I want to capture a perfect day with this photo essay – specifically, last Sunday, spent at our country property in northwestern Indiana. One day before the autumn equinox, it was blissfully warm, much warmer and sunnier than I had expected.

 

 

It was even warm enough to spread the blanket and fulfill one of summer’s commands: Lie flat on the ground and look up into the sky.

 

 

The sun burns my eyelids. Behind them, the world glimmers a
hot whitish pink. When I open my eyes, I look into the trees, still lush and
green.

Life is tremendously good when it is like this – savoring the last hot rays of the sun before it dips behind the trees. The scent of a wood burning fire is in the air; the crickets chirp, and a breeze swooshes the leaves. A train honks in the distance.

 

 

Bznn, a fly zooms by.
Zrr, zrr, crickets talk to each other.
Zhh, zhh, I don’t even know what animals that is.
Tok, tok, was that a woodpecker?
Boing, plop – an acorn drops.
Crack, snap, who is in the woods?
Is someone coming?
My son, or a deer?

 

 

Later, the shadows grow longer but I still have a spot in the sun.

 

The sun warms my toes.

 

 

The high grasses by the pond, straw-colored now and backlit by the sun.
You can see – fall is coming.
How I love the smell of burning wood!

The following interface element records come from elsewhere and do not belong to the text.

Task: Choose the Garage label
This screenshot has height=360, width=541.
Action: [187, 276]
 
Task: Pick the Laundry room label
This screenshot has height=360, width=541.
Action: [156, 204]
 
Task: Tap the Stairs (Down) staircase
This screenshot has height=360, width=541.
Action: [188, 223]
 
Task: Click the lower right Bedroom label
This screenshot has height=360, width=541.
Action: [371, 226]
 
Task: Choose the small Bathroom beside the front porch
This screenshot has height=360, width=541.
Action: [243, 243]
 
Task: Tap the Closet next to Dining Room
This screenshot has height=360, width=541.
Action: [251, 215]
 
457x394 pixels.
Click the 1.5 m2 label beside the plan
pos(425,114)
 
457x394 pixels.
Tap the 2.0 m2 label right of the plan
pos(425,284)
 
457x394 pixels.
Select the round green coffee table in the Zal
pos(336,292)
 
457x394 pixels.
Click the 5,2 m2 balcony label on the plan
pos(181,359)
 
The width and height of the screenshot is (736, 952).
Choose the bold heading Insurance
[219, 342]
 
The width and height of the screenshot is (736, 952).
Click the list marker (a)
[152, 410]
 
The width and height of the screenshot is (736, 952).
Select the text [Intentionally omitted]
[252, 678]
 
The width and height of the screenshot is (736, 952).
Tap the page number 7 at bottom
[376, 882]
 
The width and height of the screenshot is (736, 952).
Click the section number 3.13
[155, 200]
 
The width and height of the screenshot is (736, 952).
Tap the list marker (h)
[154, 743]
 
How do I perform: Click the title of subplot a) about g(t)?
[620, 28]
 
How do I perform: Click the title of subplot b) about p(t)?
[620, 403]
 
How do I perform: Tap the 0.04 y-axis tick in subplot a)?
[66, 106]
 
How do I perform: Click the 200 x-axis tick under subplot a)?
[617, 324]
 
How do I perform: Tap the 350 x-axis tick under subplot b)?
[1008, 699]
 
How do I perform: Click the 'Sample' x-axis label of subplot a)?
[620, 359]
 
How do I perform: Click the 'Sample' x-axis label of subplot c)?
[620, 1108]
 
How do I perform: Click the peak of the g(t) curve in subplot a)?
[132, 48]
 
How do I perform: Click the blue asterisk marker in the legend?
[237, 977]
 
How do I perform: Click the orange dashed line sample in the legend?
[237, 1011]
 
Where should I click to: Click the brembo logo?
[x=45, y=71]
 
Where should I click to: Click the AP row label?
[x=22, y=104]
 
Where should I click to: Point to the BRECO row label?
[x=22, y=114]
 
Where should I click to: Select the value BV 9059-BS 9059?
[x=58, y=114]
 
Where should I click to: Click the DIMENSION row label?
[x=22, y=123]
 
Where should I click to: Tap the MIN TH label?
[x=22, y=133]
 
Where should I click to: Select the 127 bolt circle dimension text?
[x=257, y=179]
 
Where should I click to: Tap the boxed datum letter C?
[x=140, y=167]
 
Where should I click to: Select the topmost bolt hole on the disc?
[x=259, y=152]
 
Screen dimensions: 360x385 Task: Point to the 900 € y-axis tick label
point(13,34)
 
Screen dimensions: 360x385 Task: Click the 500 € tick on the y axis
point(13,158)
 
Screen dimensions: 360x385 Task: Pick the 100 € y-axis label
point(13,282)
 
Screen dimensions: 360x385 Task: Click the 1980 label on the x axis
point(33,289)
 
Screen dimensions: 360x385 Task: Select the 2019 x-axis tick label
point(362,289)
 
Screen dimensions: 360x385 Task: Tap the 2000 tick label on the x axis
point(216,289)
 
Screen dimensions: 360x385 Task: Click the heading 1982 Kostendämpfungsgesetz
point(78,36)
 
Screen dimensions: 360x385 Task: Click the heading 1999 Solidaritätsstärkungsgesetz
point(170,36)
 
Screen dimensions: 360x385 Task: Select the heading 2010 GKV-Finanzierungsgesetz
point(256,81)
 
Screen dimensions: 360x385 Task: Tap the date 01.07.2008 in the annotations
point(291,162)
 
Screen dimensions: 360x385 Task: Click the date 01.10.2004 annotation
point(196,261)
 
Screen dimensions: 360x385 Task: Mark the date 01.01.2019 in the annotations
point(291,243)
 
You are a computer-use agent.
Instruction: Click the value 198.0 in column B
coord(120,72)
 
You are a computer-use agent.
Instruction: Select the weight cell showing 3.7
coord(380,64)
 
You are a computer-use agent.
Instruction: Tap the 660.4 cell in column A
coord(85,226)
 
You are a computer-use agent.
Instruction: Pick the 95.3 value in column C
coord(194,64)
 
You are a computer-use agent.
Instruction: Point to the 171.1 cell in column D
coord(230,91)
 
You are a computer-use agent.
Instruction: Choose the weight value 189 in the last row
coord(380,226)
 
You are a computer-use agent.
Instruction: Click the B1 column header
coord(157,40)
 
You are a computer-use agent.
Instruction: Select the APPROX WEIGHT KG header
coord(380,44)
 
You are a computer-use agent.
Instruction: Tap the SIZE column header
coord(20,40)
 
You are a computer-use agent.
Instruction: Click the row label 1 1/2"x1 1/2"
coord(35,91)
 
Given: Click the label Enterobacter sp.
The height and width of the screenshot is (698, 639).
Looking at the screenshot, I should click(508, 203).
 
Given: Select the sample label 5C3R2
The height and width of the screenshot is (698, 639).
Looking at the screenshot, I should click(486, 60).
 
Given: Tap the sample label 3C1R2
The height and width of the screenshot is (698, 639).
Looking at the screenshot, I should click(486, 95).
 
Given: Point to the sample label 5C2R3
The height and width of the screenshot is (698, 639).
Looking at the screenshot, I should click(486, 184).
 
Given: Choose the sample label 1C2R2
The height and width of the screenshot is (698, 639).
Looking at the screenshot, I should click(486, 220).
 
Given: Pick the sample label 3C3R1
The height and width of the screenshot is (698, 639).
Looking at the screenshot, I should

Summer’s clean up is in progress, and in the country, that means wood fires smoldering in fields here and there where summer’s debris has piled up.
My son tends to our own little fire for fixing “dinner” – utilizing the twigs and broken branches I gathered.
Why are the simplest meals the best? The sausage roasted over the open fire, the pita toasted on a hot brick. The charred sausage eaten right off the stick, and the pita warm in my hands, that is heaven.